Id. at 738, 122 S.Ct. at 2514-2515. See also Gates v. Collier, 501 F.2d 1291, 1306 (5th Cir. 1974) (holding the practice of handcuffing inmates to a fence and to cells for long periods of time and forcing inmates to stand, sit or lie on crates, or stumps, or otherwise maintain awkward positions for prolonged periods violates the Eighth Amendment and offends contemporary concepts of decency, human dignity, and precepts of civilization); Ort v. White, 813 F.2d 318, 325 (11th Cir. 1987) (holding that an officer's temporary denials of drinking water to an inmate who repeatedly refused to do his share of the work assigned to a farm squad "should not be viewed as punishment in the strict sense, but instead as necessary coercive measures undertaken to obtain compliance with a reasonable prison rule, i.e., the requirement that all inmates perform their assigned farm squad duties");Murray v. Unknown Evert, 84 Fed.Appx. 553 (6th Cir. 2003) (The mere fact that state prisoner was placed in detention, with nothing more, was insufficient to state an Eighth Amendment claim under § 1983; he did not allege that his detention was more severe than the typical conditions of segregation or that he was deprived of the minimum civilized measures of life's necessities.).

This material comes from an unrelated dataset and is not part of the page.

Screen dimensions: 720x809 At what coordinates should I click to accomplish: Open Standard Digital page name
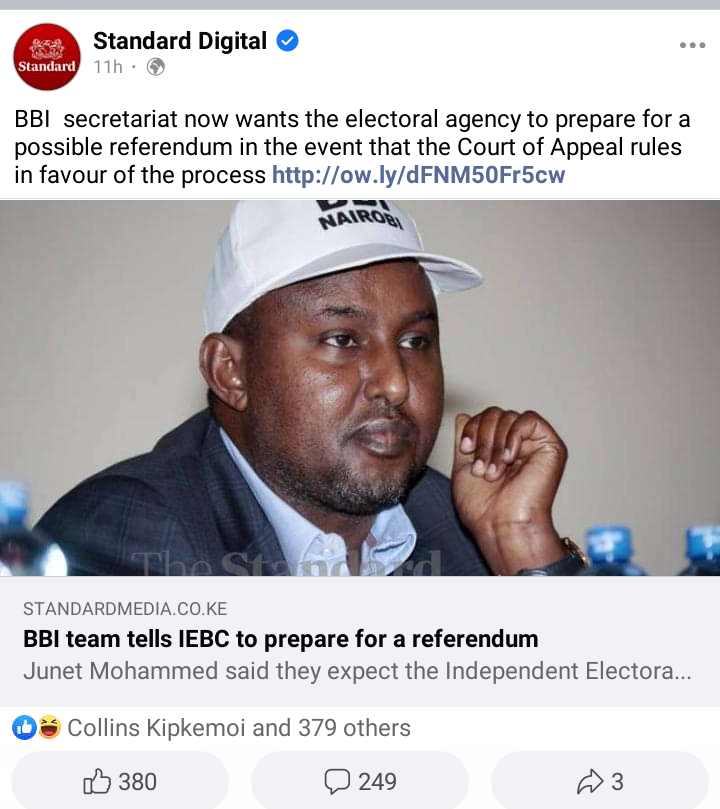180,41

“It is not constitutionally permissible for officers to administer a beating as punishment for a prisoner's past misconduct,” nor may government officials use gratuitous force against a prisoner who has been already subdued or incapacitated.  Skrtich v. Thornton, 280 F.3d 1295, 1300-1303 (11th Cir. 2002).

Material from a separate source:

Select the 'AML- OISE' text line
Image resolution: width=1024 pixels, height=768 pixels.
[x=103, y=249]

Under the Eighth Amendment, force is deemed legitimate in a custodial setting as long as it is applied "in a good faith effort to maintain or restore discipline [and not] maliciously and sadistically to cause harm." To determine if an application of force was applied maliciously and sadistically to cause harm, a variety of factors are considered including: "the need for the application of force, the relationship between that need and the amount of force used, the threat reasonably perceived by the responsible officials, and any efforts made to temper the severity of a forceful response." From consideration of such factors, "inferences may be drawn as to whether the use of force could plausibly have been thought necessary, or instead evinced such wantonness with respect to the unjustified infliction of harm as is tantamount to a knowing willingness that it occur." Moreover, an officer who is present at the scene and who fails to take reasonable steps to protect the victim of another officer's use of excessive force can be held personally liable for his nonfeasance.

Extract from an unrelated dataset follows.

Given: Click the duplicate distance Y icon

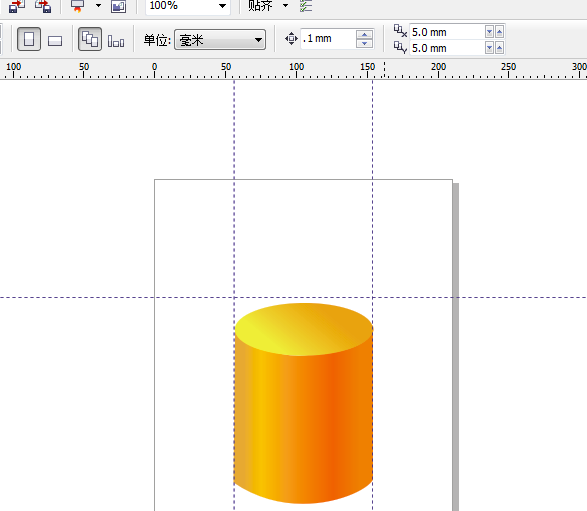Looking at the screenshot, I should pos(400,48).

In Skrtich, officers were called to Skrtich's cell to perform a "cell extraction" because he had refused to vacate his cell so it could be searched. Skrtich was on "close management status" due to his history of disciplinary problems. Skrtich’s prison records set out his disciplinary problems, which included a conviction for aggravated assault with a deadly weapon for repeatedly stabbing a prison guard. Skrtich had been subject to several cell extractions in the past. The officers arrived at Skrtich's cell wearing riot gear. The officers entered Skrtich's cell and used an electronic shield to shock Skrtich, knocking him to the floor. Once on the floor, the officers kicked him repeatedly in the back, ribs and side, and one of the officers struck him with his fists. Three times, after falling, Skrtich was lifted onto his knees and the beating continued each time. Two officers watched and did nothing to stop the beating. At some point, one of those officers verbally threatened Skrtich and actively participated in the assault by knocking Skrtich to the ground several times after the other officers picked him up, and by slamming his head into the wall. Id. at 1299-1300. As a result of his injuries, Skrtich had to be airlifted by helicopter to a hospital. The kind of injuries Skrtich suffered included multiple rib fractures, back injuries, lacerations to the scalp, and abdominal injuries requiring nine days of hospitalization and several months of rehabilitation. Id. at 1302.

The court found that in “the absence of any evidence that any force, much less the force alleged here, was necessary to maintain order or restore discipline, it is clear that Skrtich's Eighth Amendment rights were violated.” Id.